云容器引擎 CCE-CCE节点故障检测:Prometheus指标采集
Prometheus指标采集
NPD 守护进程POD通过端口19901暴露Prometheus metrics指标,NPD Pod默认被注释metrics.alpha.kubernetes.io/custom-endpoints: '[{"api":"prometheus","path":"/metrics","port":"19901","names":""}]'。您可以自建Prometheus采集器识别并通过http://{{NpdPodIP}}:{{NpdPodPort}}/metrics路径获取NPD指标。
NPD插件为1.16.5版本以下时,Prometheus指标的暴露端口为20257。

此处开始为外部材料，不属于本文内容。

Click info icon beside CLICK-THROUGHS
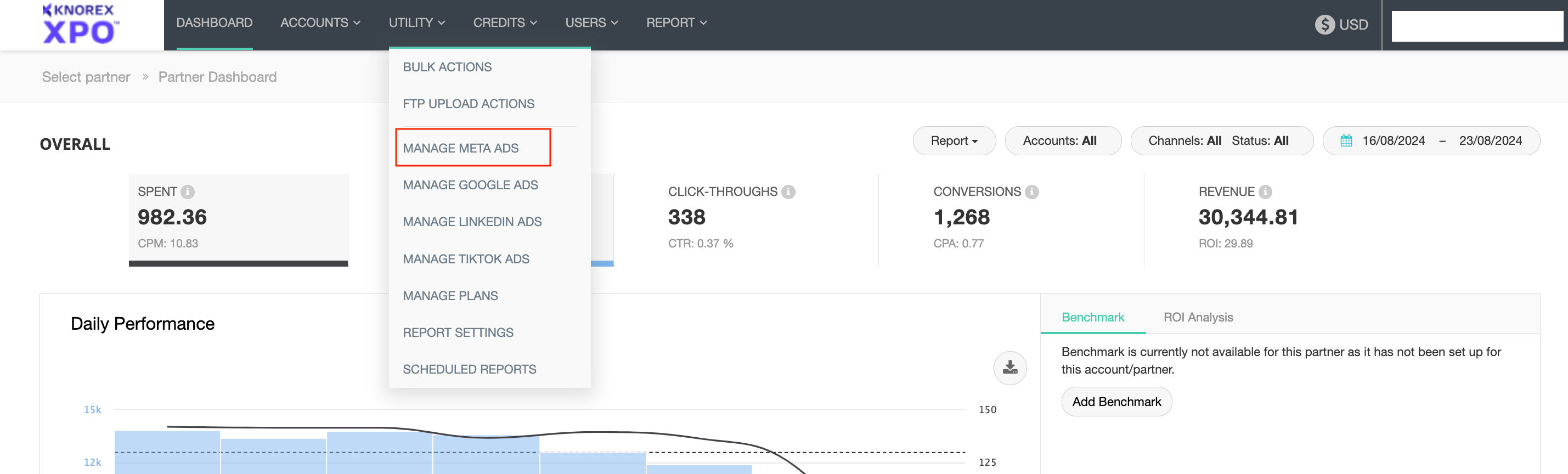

目前指标信息包含异常状态计数problem_counter与异常状态problem_gauge,如下所示
# HELP problem_counter Number of times a specific type of problem have occurred. # TYPE problem_counter counter problem_counter{reason="DockerHung"} 0 problem_counter{reason="DockerStart"} 0 problem_counter{reason="EmptyDirVolumeGroupStatusError"} 0 ... # HELP problem_gauge Whether a specific type of problem is affecting the node or not. # TYPE problem_gauge gauge problem_gauge{reason="CNIIsDown",type="CNIProblem"} 0 problem_gauge{reason="CNIIsUp",type="CNIProblem"} 0 problem_gauge{reason="CRIIsDown",type="CRIProblem"} 0 problem_gauge{reason="CRIIsUp",type="CRIProblem"} 0 ..